Koreans LOVE karaoke. Not because they are particularly good at it, well I am not even sure why they love it, but they do. And if you see the state- of-the-art rooms that karaoke is conducted in, you may begin to understand.
Korean karaoke is not in a massive room full of strangers, it is set up in your own personalized VIP room full of pitchers of beer, Soju & coke. With chandlers on the ceiling and red velvet couches, you feel a little better belting out cheesy tunes with a group of your friends – And belt out tunes we did. From Korean pop tunes to some beetles, our terrible voices screamed the best of the era full of laughs and dancing.
Surely a must stop if living or visiting, Korean karaoke leaves little to be scared of when the room is filled with your friends plus pitches of beer.
In Italy its a coin toss into a fountain. In America its a penny down a wishing well. In South Korea – it is a rock.
Within the confines of the array of temples scattered around the country, you will find a series of stacked rocks all containing the hopes and dreams of the people of South Korea.
Stacked one atop the other, this cultural trait is just one of the folk similarities found while gallivanting around Gyeongju, a historical city home to the Silla empire.
While a common trait of South Korea (just like any wishing well in the states), this particular city holds history and a great deal of meaning to the people of the ROK.
A little known cultural fact (for those who have not been to Korea) – it is polite to always use two hands when handing or receiving anything from a credit card to a drink.
Why you may ask?It is funny how customs translate cultures.
The traditional garment worn, 한복 or Hanbok, had long sleeves that would dip into the table’s food if one did not hold their sleeve.
So naturally, it was polite to hold your sleeve so it did not drop into the contents of the table.
Even as the robes disappeared and South Korea has become one of the most modern countries in the world, Koreans still use two hands to pass items at the table or receive a glass of beer.
So do yourself a favor next time you travel to the far east and use two hands.
South Korea itself is an extremely honest, friendly and polite country. Save for some areas of Seoul, there is no need for bouncers outside clubs, a present police force or single living. Taxi drivers are honest about their fare and tipping is considered rude. It is with this backdrop of a fairly safe, conservative nation that shuns divorce, gays and bright clothing, that something wondrously unique takes place yearly off the shores of Daecheon Beach: the Boryeong Mud Festival.
Squashed into a bus with standing room only, young Korean locals, military folk and English teachers travel to the beaches of Daecheon to see what the fuss about mud is all about. Travelers soon learn that not only are there health benefits involved, but pure carnival antics.
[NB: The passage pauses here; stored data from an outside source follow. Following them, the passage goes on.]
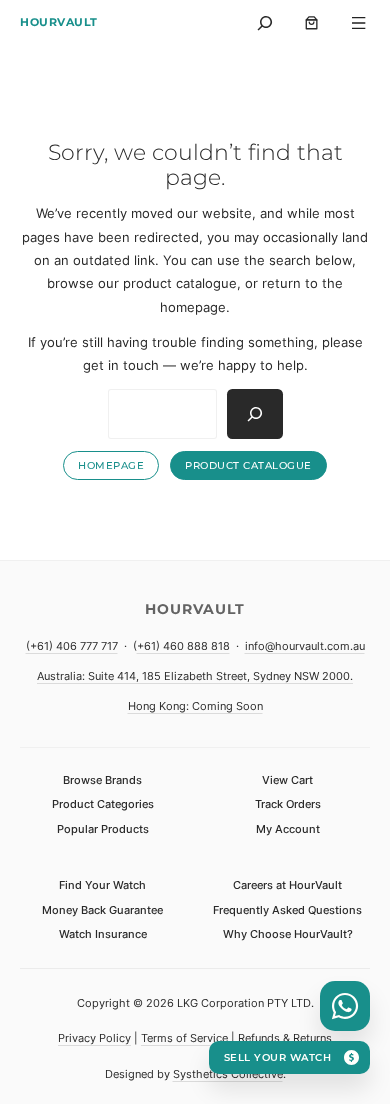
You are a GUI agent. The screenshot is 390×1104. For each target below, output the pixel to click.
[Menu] (360, 23)
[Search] (255, 414)
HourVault (59, 22)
Conducted primarily for the purpose of marketing the health benefits of the local mud, the festival offers everything from mud massages to mud wrestling. Set up in tents along the shoreline, massage tables and mud products over a quick relief from the American youth holding bottles of Soju (liquor tasting similar to rubbing alcohol). Next to these items line tents full of five main options: fried corndogs, fried fish, Hite beer (the local favorite), Makgeolli (a yoghurty, fermented rice wine) or Soju. Enclosed around this crowd of tents and muddy people are a series blown-up arenas that can only be described as a mudpark.
Participants have the opportunity to get splashed with a bucket of mud in the ‘jail’ enclosure, slip n’ slide down an inflatable shoot, and race their friends through a course designed to make you take a face plant. Shoes are left at the entrance with little thought and friends are easily made through mud bucket throwing or mud hugs. To clean off this life-giving mud, the beach is an option, but so is the 30 meter pool full of sprinklers and other muddy customers.
As this was my first weekend in the country…there was no way I was going to miss out on all the fun.